Send me your URL and I will send back a five-point report covering speed, mobile experience, local SEO, accessibility, and the conversion path from visitor to phone call. The audit tends to land in roughly a week, give or take. There is no sales call attached to receiving the report, and if you decide to hire me afterwards that is a separate conversation we can have once you have had time to read what I sent.

A five-point report you can act on, even without me.

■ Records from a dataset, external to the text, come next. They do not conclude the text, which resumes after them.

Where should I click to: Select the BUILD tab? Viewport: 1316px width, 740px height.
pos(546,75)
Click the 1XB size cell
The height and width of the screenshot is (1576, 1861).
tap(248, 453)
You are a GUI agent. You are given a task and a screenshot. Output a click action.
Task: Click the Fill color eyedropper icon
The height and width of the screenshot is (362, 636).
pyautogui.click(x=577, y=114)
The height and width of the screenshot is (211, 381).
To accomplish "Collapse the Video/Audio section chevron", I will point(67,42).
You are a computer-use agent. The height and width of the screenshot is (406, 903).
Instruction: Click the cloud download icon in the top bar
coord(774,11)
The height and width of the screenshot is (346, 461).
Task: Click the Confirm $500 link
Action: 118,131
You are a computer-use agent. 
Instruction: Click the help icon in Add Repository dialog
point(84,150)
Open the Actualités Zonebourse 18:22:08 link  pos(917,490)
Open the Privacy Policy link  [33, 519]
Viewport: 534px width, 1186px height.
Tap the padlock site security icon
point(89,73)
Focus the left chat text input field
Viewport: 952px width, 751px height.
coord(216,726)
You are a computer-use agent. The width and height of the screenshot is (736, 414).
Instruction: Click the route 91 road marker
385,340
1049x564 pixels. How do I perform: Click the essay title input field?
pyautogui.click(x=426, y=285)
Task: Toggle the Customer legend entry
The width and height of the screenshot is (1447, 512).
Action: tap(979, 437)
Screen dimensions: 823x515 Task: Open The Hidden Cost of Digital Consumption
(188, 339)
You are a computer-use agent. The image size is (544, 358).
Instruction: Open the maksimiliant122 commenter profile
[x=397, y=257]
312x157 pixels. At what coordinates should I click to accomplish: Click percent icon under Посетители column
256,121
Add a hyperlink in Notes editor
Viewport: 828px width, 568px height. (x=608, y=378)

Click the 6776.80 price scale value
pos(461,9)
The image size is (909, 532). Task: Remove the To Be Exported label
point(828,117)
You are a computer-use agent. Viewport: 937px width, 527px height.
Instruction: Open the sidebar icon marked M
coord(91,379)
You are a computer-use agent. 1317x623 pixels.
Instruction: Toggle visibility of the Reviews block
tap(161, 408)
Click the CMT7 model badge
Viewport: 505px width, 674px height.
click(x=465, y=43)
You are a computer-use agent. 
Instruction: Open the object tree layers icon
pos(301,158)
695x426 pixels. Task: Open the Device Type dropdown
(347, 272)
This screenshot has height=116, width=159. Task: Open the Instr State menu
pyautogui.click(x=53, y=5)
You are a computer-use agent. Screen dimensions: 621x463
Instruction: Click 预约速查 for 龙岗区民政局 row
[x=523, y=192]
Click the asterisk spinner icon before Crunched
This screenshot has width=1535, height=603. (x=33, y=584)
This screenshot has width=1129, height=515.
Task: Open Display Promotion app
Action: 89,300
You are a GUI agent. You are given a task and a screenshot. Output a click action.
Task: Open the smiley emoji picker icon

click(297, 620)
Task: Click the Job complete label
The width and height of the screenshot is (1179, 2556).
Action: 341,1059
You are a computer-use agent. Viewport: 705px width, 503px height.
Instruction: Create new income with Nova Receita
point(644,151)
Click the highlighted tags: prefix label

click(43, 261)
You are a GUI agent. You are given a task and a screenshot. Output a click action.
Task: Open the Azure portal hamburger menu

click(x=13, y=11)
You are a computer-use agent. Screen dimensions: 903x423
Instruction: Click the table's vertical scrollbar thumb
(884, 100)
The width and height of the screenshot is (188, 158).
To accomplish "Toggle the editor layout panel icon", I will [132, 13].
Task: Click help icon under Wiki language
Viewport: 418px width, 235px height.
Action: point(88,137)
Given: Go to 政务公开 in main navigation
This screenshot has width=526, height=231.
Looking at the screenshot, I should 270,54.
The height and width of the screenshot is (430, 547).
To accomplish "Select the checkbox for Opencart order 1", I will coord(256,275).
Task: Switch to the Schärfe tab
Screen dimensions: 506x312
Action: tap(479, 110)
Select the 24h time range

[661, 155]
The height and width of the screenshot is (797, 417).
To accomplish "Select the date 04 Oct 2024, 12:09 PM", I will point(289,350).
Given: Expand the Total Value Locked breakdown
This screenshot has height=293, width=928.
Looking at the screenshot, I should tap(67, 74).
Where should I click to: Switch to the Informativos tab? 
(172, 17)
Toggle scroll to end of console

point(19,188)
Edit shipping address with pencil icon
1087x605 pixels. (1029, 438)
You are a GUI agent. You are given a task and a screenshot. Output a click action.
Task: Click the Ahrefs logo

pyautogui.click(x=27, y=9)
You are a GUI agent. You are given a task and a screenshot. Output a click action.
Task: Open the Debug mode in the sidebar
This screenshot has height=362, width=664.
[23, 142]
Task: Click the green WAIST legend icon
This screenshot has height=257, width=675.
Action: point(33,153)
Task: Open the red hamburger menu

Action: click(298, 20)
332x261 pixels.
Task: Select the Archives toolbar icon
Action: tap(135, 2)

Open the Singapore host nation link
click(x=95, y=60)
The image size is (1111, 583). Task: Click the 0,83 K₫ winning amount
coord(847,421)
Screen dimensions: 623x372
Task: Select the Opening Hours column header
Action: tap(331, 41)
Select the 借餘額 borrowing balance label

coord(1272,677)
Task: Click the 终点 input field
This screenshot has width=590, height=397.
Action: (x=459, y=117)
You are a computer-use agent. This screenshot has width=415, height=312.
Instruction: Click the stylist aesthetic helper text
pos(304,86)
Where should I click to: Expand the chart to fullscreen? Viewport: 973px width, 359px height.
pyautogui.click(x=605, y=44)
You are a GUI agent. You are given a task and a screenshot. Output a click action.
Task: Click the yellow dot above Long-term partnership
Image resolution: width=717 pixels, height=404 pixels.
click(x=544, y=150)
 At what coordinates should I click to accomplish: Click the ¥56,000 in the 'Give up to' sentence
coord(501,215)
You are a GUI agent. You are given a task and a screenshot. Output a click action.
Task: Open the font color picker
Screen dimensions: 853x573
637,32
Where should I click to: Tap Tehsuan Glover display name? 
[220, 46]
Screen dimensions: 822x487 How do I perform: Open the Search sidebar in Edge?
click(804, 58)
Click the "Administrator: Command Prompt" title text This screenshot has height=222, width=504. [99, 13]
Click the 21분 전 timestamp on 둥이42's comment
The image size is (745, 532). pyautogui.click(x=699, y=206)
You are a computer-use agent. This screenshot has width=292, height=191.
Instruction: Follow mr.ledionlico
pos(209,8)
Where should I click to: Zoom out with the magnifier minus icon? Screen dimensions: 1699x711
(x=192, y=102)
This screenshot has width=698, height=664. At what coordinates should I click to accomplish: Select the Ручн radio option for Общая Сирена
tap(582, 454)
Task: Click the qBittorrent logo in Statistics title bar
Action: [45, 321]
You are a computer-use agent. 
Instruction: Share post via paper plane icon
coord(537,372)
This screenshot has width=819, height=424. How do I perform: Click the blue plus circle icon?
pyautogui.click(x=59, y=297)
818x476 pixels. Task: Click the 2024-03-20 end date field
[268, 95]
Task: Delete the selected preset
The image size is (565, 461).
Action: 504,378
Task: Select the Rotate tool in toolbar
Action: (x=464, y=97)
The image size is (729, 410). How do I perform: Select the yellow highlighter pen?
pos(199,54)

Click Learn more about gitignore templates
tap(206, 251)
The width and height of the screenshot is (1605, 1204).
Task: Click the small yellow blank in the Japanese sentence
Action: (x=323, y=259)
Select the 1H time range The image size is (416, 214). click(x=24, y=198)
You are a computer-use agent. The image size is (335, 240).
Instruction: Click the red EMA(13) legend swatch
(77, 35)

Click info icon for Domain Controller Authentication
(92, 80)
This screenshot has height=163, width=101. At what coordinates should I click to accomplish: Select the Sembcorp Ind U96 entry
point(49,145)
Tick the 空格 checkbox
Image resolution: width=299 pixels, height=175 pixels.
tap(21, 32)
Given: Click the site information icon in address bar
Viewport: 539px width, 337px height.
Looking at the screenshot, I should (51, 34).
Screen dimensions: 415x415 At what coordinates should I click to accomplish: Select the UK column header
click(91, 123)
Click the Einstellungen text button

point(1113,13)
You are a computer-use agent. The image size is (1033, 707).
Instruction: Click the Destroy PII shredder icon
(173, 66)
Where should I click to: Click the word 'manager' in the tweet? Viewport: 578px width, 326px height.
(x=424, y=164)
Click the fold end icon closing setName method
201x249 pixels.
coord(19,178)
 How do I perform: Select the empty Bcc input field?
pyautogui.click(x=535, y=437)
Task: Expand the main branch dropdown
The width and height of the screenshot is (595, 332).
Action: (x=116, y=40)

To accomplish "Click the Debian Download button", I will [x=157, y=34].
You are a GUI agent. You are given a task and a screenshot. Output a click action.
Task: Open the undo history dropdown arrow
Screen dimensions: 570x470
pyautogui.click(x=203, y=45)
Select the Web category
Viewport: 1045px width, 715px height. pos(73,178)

Most of the so-called free audits floating around the internet are sales decks dressed up as audits, and this one is meant to be the opposite of that. The deliverable is a written report, in either PDF or email form, that names the specific issues on your site, ranks them by impact, and tells you exactly what to do about each one. If the conclusion happens to be that your site is fine and you should not hire me, that is also a perfectly possible outcome of the exercise.

The five points

  1. 1 Speed. Real-world Google PageSpeed numbers for both mobile and desktop, your Core Web Vitals, and the largest files blocking your initial render. I tell you what is slow on the site, why it is slow, and roughly how much of a search-ranking penalty you are paying for it.
  2. 2 Mobile experience. Since the majority of your customers find you on a phone, I open the site at both 360 pixels wide (a small phone) and 768 pixels wide (a tablet), and I report any layout breaks, tap-target failures, or form-usability issues that show up at either size.
  3. 3 Local SEO foundation. Your title tags, meta descriptions, structured-data schema, NAP consistency across pages, and sitemap submission status. I cross-check what is on the site against what is on your Google Business Profile and flag any mismatches I find between the two.
  4. 4 Accessibility. A WCAG 2.2 AA spot-check using WAVE and Lighthouse, with the contrast failures, missing labels, and keyboard traps written up plainly. ADA-compliance lawsuits aimed at small-business sites are real and have been rising for several years now, which is part of why this pass matters.
  5. 5 Conversion path. The path from visitor to phone call should be obvious on every page of the site, and I tell you where yours breaks down. That includes whether the phone number is on every page, how many clicks it takes to reach a contact form, and whether the primary call-to-action is visible above the fold on a mobile screen.

Why is this free?

There are two reasons. The first is that most service-business owners have never actually seen a real website audit and therefore have no way to know what their site is worth fixing, and the audit is meant to give you that picture. The second is that roughly one in five recipients ends up hiring me afterwards, while the other four walk away with a useful report they can share with whoever does maintain their site, and both outcomes are genuinely fine with me.

Request your audit

Five fields and roughly a week are all the audit takes from your side.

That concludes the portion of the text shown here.